While the prices of tiles are showing declining trend, the cost of natural gas is moving in the opposite direction, that is, upwards. Though cost of natural gas in Morbi area is less than at other manufacturing locations like Haryana, thanks to subsidies provided by the Gujarat government, gas price in general has gone up 10% during the first quarter on year on year basis. Natural gas price is closely associated with crude oil price which is on upward trend in recent months. Due to subsidies given by Gujarat Govt, gas price for Morbi plants is Rs32/scm and for non-Morbi plants it is Rs37/scm. Ceramic manufacturers only hope that the crude prices stabilise at the current level. Gas price is based on 3 months average crude price.

Increasing gas price, stagnating demand and steep price correction has forced many tiles manufacturers to rework their expansion plans. Some have already decided to keep their expansion plans on hold. For example, Asian Granito (AGL), fourth largest tiles manufacturer in the country, has shelved its plan to set up tile manufacturing unit Andhra Pradesh, at least for the time being. The company was planning to set up a unit Andhra through a JV route which it has put on backburner  now “due to challenging environment.”

Forced to re-strategise

Intense competition in tiles manufacturing has forced many leading players to re-work their strategies to maintain their growth momentum. As the retail segment is crowded by the unorganised players, with nearly 100 new plants at Morbi, some players in the organised sector  have started looking at  institutional and government projects as an opportunity. This segment is less crowded as the unorganised players are not active here. Though, price realisation is less here, it is offset by bigger size of orders and lower marketing costs. For example, Asian Granito is a newcomer in this segment. However, within a short span the company has bagged Rs 30 crore government orders. Somany Ceremics, on the other hand, is now concentrating on the upper end of Affordable Housing segment and has launched 2-3 series of designs to target this segment. These tiles are thin in size compared to normal Somany branded tiles.

Dealer expansion

Aggressive dealer expansion is another strategy adopted by the tiles manufacturers to keep the growth momentum ticking in retail segment.
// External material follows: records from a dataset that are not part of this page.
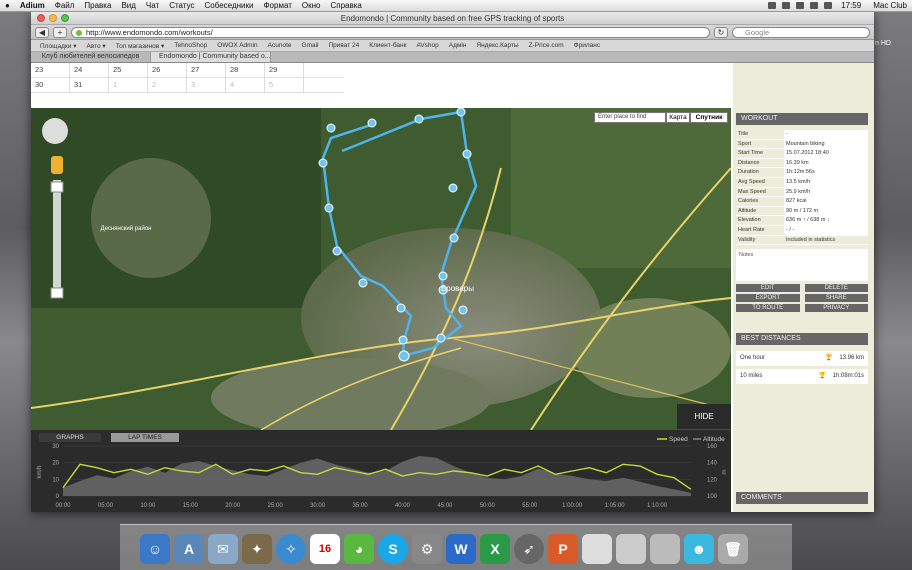 The width and height of the screenshot is (912, 570). I want to click on address-bar: http://www.endomondo.com/workouts/, so click(390, 32).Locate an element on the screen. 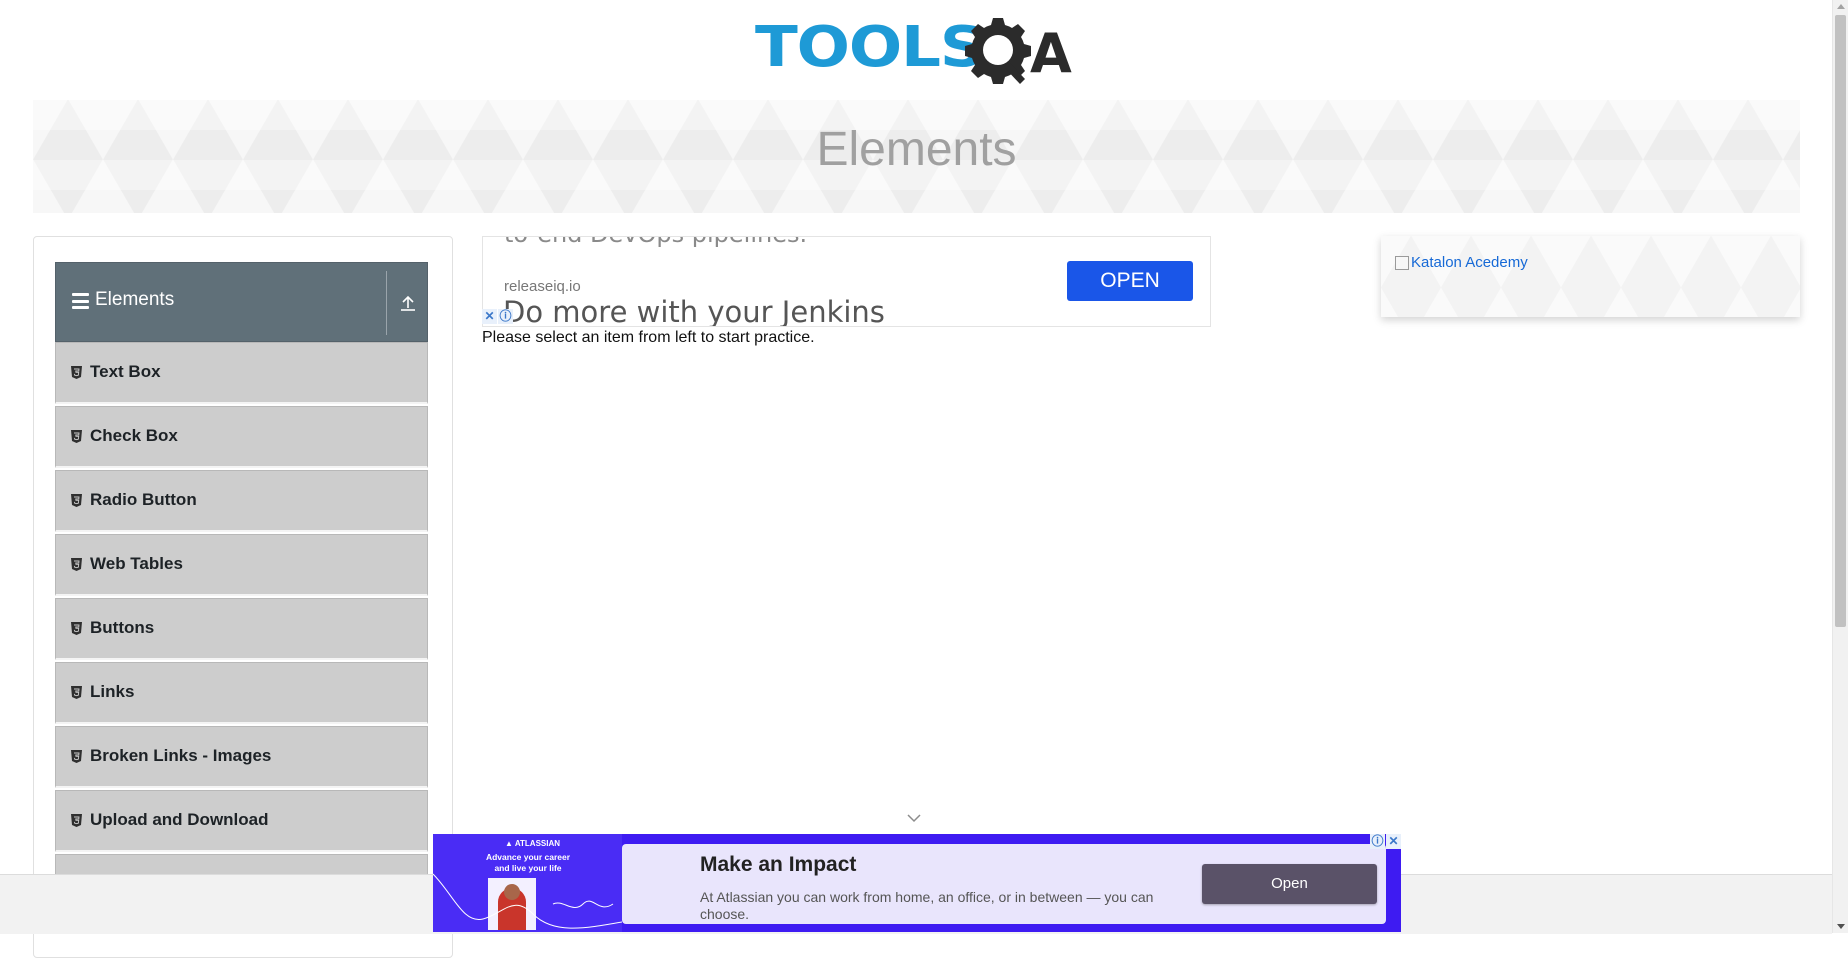 Image resolution: width=1848 pixels, height=958 pixels. ad-wave-lines is located at coordinates (528, 901). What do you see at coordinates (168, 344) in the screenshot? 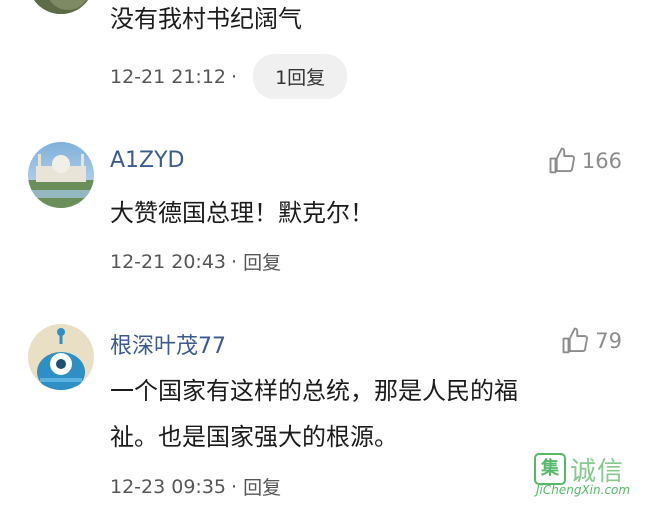
I see `comment-2-username: 根深叶茂77` at bounding box center [168, 344].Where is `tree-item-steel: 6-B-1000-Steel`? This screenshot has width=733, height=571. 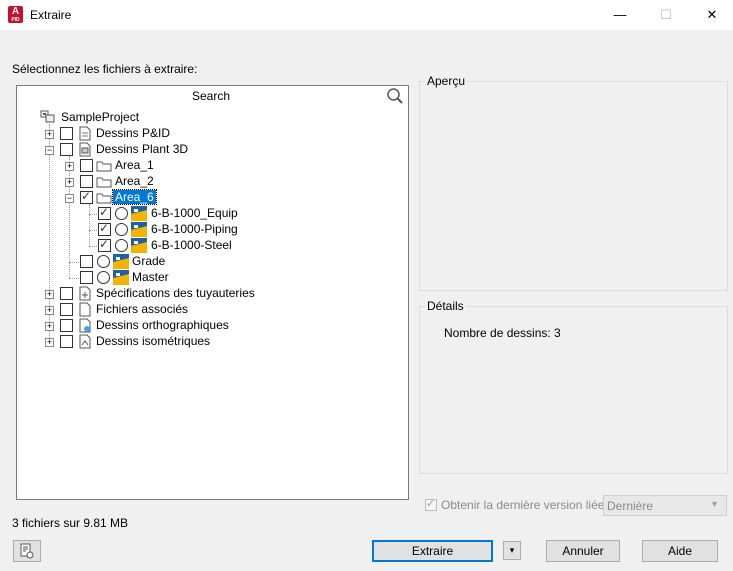
tree-item-steel: 6-B-1000-Steel is located at coordinates (192, 245).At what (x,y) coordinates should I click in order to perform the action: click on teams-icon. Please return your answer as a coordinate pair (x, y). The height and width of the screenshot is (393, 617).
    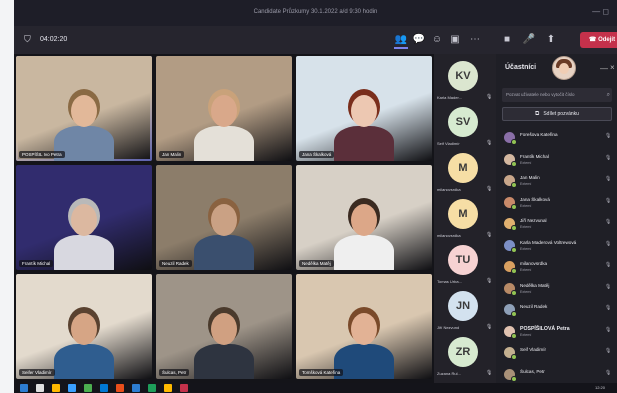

For example, Asian Granito has enrolled 800 new dealers to generate higher retail sales. CERA Sanitaryware plans to double the distribution footprint over the next three to four years and aggressively add CERA Style studios in key Tier I cities going forward. CERA has already created 25 distributors for brand Isvea and 100 for brand Senator.

Product branding

Various studies and surveys have shown that there is an increasing tendency to buy branded tiles/sanitaryware and willingness to pay a higher price for premium offerings. Consumer preference for branded products and willingness to pay a premium in tiles/sanitaryware are similar to those for paint/home-improvement. Leading tiles manufacturers spend 1-3% of their revenue on brand building. For example, Kajaria Ceramics, the market leader, has spent 43% more on advertising than the average spend of the three next largest players on an average over FY16-17.

Large sized tiles

Another strategy adopted by the leading players is to get into manufacturing of those tiles which smaller players cannot afford to manufacture. For example, Asian Granito is aggressively pushing large sized tiles where the company doesn’t see intense competition. Also, wall tiles have been less explored segment till now. Some manufacturers like CERA are becoming aggressive in that segment as they see lot opportunities there.

Thus, leading manufacturers in the tiles industry are reconciling to the idea of intense competition and lower growth in the foreseeable future and finding ways and means to sustain business. They feel few more quarters of hardship can help them to get bigger pie in the longer term.